Problem description: Search the material below for the string "Switch". Return every line that holds it.
[[ Task data, beginning ]]
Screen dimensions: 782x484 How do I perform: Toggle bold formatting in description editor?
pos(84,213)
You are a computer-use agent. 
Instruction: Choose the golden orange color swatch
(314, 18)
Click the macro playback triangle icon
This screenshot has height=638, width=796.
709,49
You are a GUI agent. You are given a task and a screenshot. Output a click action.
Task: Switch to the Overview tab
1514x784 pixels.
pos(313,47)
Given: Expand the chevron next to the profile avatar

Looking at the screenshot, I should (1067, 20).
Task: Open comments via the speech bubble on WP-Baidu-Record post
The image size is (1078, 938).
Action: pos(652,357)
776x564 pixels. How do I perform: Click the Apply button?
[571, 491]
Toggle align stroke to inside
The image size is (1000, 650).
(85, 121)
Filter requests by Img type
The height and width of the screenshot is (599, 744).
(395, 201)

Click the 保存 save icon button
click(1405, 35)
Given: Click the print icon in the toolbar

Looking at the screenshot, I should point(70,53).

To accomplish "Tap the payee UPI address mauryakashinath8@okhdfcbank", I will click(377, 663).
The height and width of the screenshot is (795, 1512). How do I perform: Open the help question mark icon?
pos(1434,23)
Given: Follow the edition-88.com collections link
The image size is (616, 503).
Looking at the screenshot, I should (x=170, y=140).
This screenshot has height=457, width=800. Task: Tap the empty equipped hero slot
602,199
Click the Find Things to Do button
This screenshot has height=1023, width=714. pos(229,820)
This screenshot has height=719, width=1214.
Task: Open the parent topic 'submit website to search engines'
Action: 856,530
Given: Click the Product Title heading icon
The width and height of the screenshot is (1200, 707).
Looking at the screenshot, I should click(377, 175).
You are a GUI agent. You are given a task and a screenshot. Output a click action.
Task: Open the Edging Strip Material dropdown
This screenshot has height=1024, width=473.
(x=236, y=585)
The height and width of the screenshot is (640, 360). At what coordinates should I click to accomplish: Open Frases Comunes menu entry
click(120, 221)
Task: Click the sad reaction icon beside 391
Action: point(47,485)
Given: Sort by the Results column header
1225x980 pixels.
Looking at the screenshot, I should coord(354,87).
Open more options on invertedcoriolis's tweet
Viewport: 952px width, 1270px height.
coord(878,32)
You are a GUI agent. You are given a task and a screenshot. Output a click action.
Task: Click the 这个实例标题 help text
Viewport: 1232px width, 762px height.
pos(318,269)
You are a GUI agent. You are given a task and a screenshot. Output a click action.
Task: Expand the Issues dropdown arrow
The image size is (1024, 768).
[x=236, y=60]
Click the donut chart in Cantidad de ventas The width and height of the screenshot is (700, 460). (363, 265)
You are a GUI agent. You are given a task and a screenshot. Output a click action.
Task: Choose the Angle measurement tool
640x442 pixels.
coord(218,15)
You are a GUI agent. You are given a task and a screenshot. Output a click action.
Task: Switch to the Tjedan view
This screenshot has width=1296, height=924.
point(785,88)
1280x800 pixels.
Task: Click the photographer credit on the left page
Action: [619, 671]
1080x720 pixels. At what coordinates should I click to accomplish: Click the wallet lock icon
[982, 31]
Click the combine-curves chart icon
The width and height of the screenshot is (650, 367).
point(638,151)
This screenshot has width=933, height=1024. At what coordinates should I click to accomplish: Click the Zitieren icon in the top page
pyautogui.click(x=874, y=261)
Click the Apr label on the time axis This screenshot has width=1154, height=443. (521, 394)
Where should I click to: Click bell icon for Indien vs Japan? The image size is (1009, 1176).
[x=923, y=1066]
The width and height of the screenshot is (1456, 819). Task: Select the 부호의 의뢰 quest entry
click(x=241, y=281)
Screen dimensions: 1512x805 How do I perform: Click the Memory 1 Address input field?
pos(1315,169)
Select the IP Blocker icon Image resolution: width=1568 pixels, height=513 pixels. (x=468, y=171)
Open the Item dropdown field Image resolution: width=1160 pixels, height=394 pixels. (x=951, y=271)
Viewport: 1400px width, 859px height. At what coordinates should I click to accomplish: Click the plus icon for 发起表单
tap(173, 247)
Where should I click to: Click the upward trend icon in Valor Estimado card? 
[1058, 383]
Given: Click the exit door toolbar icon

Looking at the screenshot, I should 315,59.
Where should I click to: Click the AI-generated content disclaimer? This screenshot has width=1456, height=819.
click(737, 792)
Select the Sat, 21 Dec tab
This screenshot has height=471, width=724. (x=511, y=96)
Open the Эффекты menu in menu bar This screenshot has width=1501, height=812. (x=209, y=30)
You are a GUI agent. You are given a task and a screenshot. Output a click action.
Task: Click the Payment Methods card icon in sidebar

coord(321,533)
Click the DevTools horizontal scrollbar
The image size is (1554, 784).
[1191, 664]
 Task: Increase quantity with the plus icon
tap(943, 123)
[[ Task data, end ]]
Response:
Task: Switch to the Overview tab
Task: Switch to the Tjedan view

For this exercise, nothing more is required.